Pero Riccardi no ha ocupado jamás cargos públicos, no tiene cargo institucional alguno, aunque, en cuanto fundador de la Comunidad de Sant’Egidio y personalmente, ha contribuido de manera incisiva y a veces decisiva a la recomposición de conflictos extraeuropeos (Mozambique, Guatemala) sirviéndose de uno de los talentos de Europa y de Sant’Egidio: el arte del diálogo. Ha contribuido de manera significativa, en años de choque entre culturas y, para algunos, entre civilizaciones, a la construcción de un pensamiento y de un auténtico “arte de la convivencia” entre judíos, cristianos y musulmanes, haciendo de puente en tiempos de frialdad o de enfrentamiento, como después del 11 de septiembre de 2001; entre Europa y África, en un tiempo de reducción de la cooperación internacional a mínimos históricos; entre generaciones, poniendo en el centro la situación de los ancianos en una Europa rica a pesar de la crisis económica pero que no tiene una receta para los años de la vida que se alarga; entre minorías sociales y europeos, contribuyendo a contrarrestar de manera razonable los movimientos antisemitas, xenófobos y el miedo de los inmigrantes que va creciendo en el corazón del continente.

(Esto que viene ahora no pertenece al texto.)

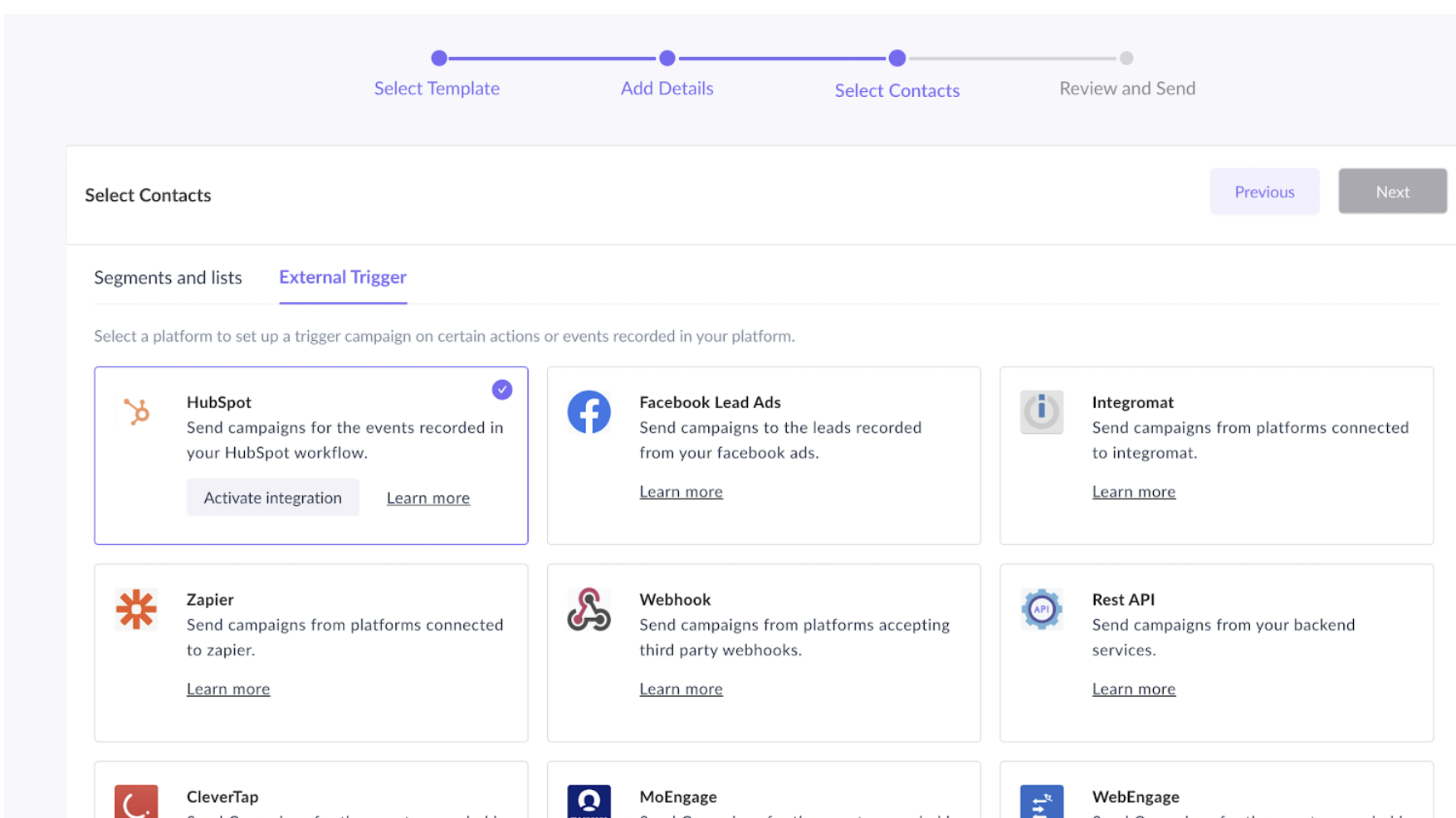Viewport: 1456px width, 818px height.
Task: Deselect the HubSpot checkmark toggle
Action: pos(502,389)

El Premio Carlo Magno es, en definitiva, para un hombre que está convencido de que “hoy Europa es muy necesaria, es muy necesaria su democracia y su humanismo, así como un capitalismo amable que pueda convertirse en aliado, y no enemigo o competidor, de los países que deben crecer, que tienen una historia nacional demasiado joven, como los países africanos”, como dijo en el primero de los encuentros de Aquisgrán, en la Universidad, el 20 de mayo.
“Europa ha sido capaz de exportar al mundo dos guerras mundiales”. “Tras nacer en Europa, se convirtieron en mundiales”. “Ya es hora de que Europa pueda exportar y hacer que se convierta en mundial su paz interna y su humanismo”. “Ese es el reto de hoy, y no una idea de los bienintencionados. Es una necesidad”.
“También es la respuesta al problema del miedo y de la inmigración. Italia hoy es una de las puertas de la inmigración proveniente del sur del mundo. No hemos llegado a cifras alarmantes; los números indican que, aunque ha crecido, todavía estamos por debajo del nivel de los desembarcos de la esperanza de los años noventa: entonces, si miramos sólo a Italia, nos acercábamos hasta puntas de 50 mil al año. Pero es indudable que es un problema mundial y también europeo. Italia debe estar a la altura de su civilización de acogida y de las leyes y estándares europeos en materia de derecho de asilo. Y todos nosotros debemos procurar que ningún inmigrante sea jamás tratado de manera hostil, tanto si es regular como si es irregular, porque una situación así se convierte en una bomba de relojería de desprecio y desconfianza que siempre da frutos amargos, tal vez al cabo de los años. Europa debe ayudar a Italia a no ahogarse sola por este problema, que, si se gestiona bien, en realidad es una oportunidad”.
“Creo que sería inteligente que Europa diera forma a una idea de sí misma que contiene otra: Euráfrica. África no sólo es un problema de gobernanza, de democracias frágiles, de hambre, epidemias, corrupción y guerras. África está apenas en sus inicios y África es el futuro: un futuro también para Europa, futuro de materias primeras y de amistad, y papel histórico de paz y de desarrollo en el mundo. Ese es el camino del siglo XXI. Lo contrario es una Europa cerrada en sí misma que comunica incertidumbre a sus hijos, que no comunica a los demás su gran tradición humanista, y que termina asustándose por todo”.